Records for this exercise
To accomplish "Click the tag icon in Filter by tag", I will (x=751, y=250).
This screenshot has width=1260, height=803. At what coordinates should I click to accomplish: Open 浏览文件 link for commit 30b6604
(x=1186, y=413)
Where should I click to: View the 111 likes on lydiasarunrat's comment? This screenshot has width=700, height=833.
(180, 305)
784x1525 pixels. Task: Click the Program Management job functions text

...

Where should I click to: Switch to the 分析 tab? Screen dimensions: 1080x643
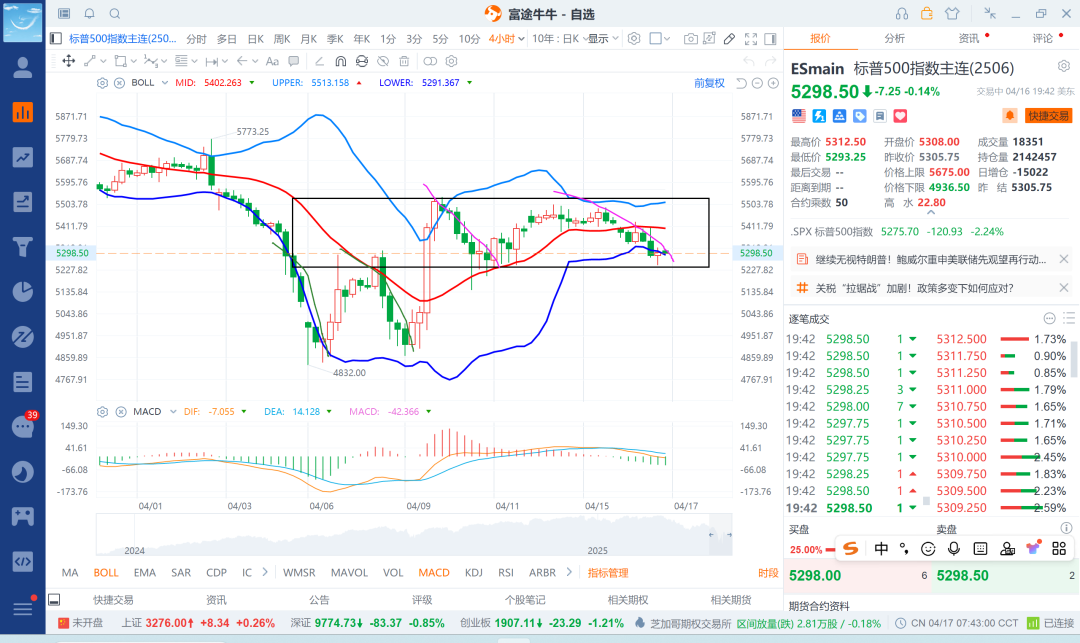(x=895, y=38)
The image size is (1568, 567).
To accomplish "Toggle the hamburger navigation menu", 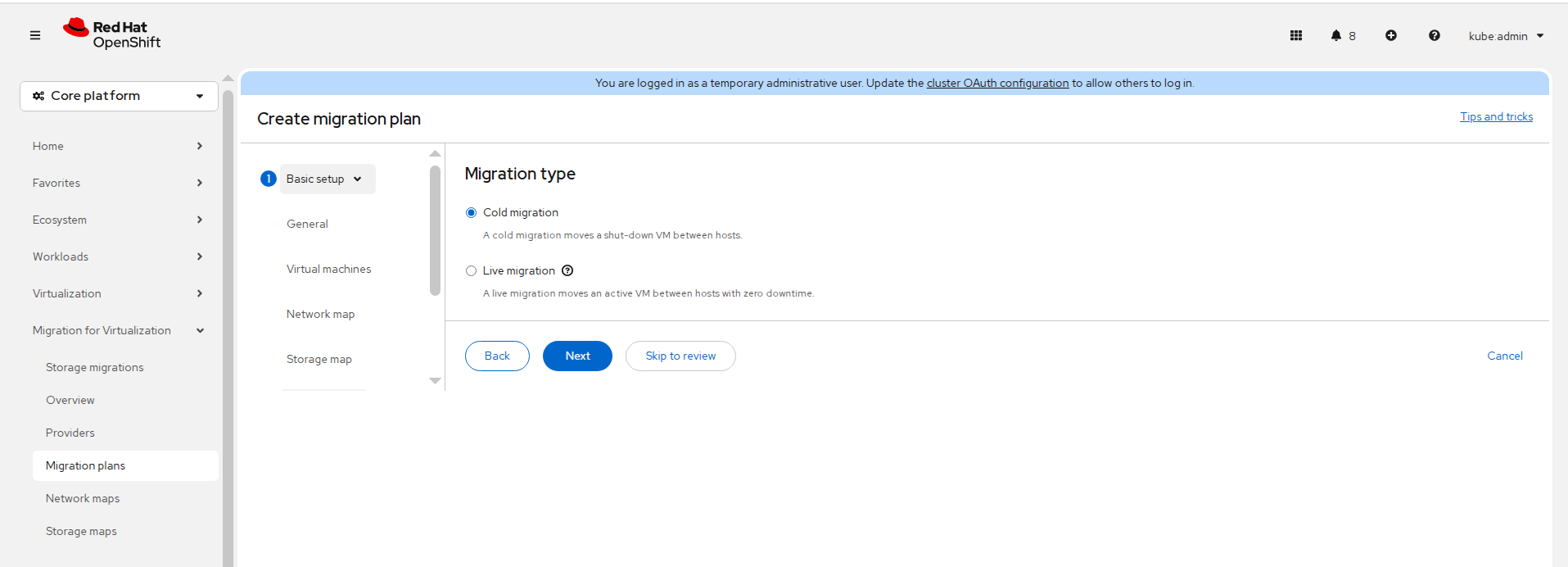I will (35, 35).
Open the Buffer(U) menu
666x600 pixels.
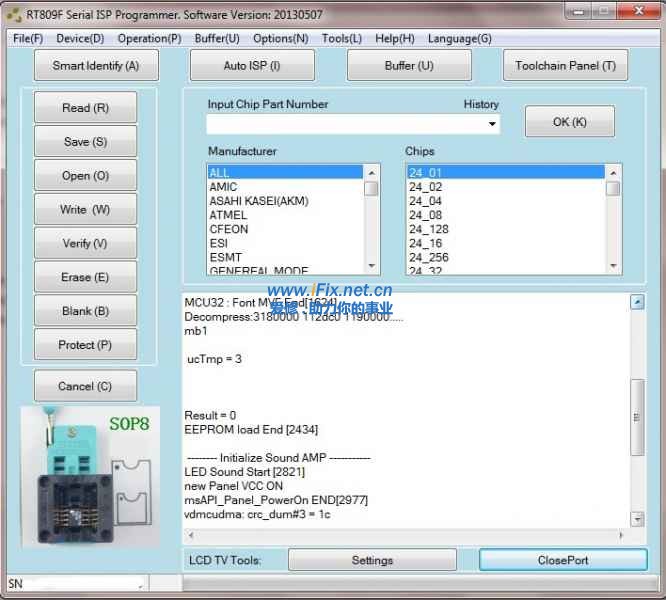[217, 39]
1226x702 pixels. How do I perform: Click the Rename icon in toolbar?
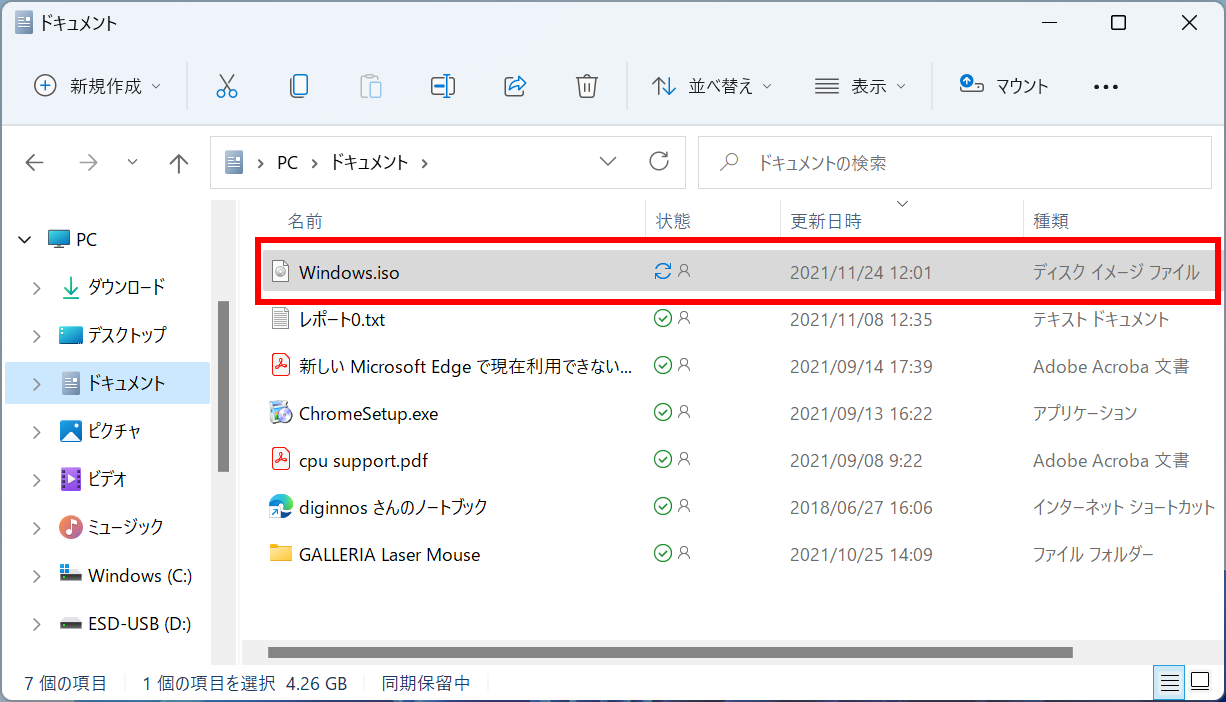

...

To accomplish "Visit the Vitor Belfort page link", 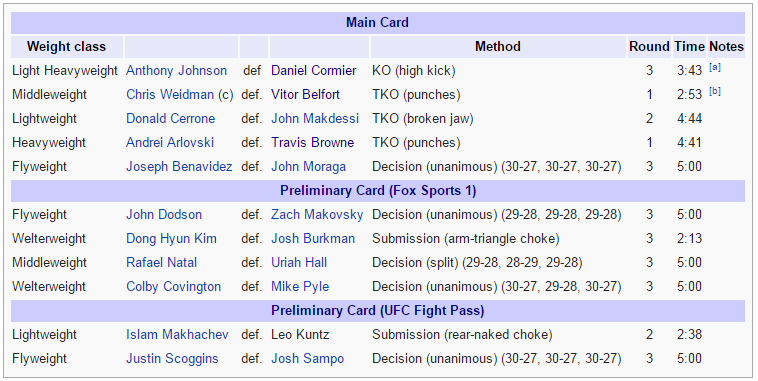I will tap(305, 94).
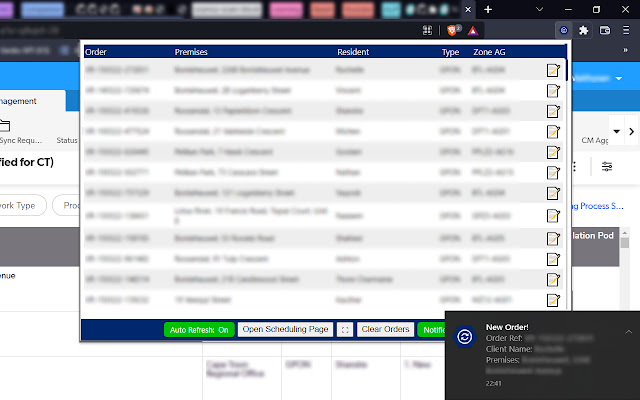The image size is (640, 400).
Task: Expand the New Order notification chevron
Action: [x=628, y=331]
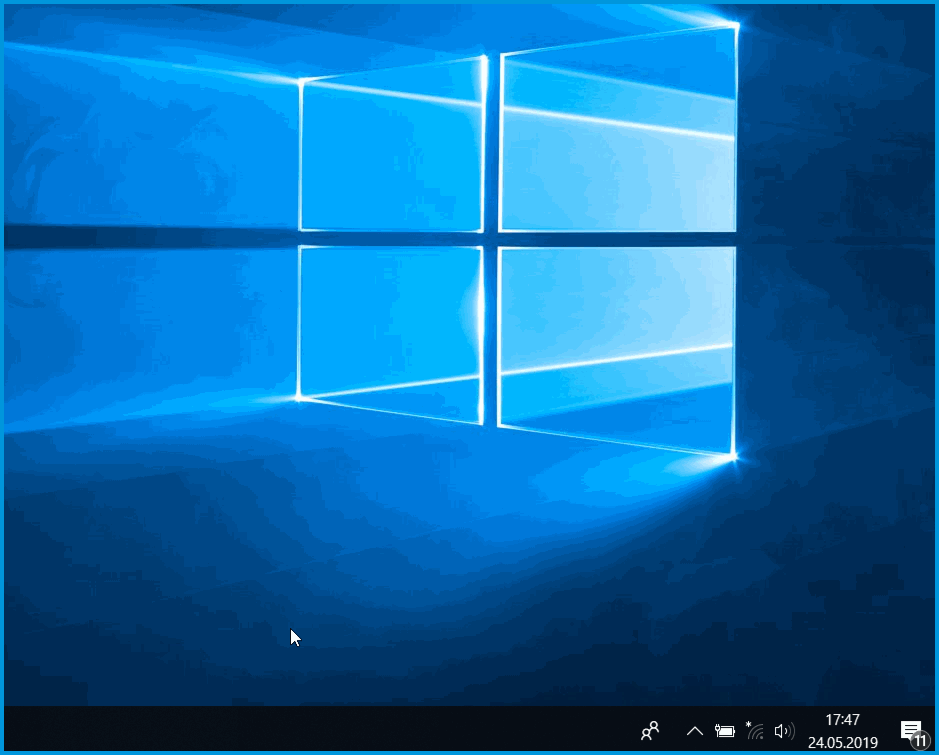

Exercise
Write out every line from the data above that includes "icon".

Exercise solution
To accomplish "Click the tag icon in Filter by tag", I will (x=751, y=250).
1226x702 pixels. How do I perform: Click the Rename icon in toolbar?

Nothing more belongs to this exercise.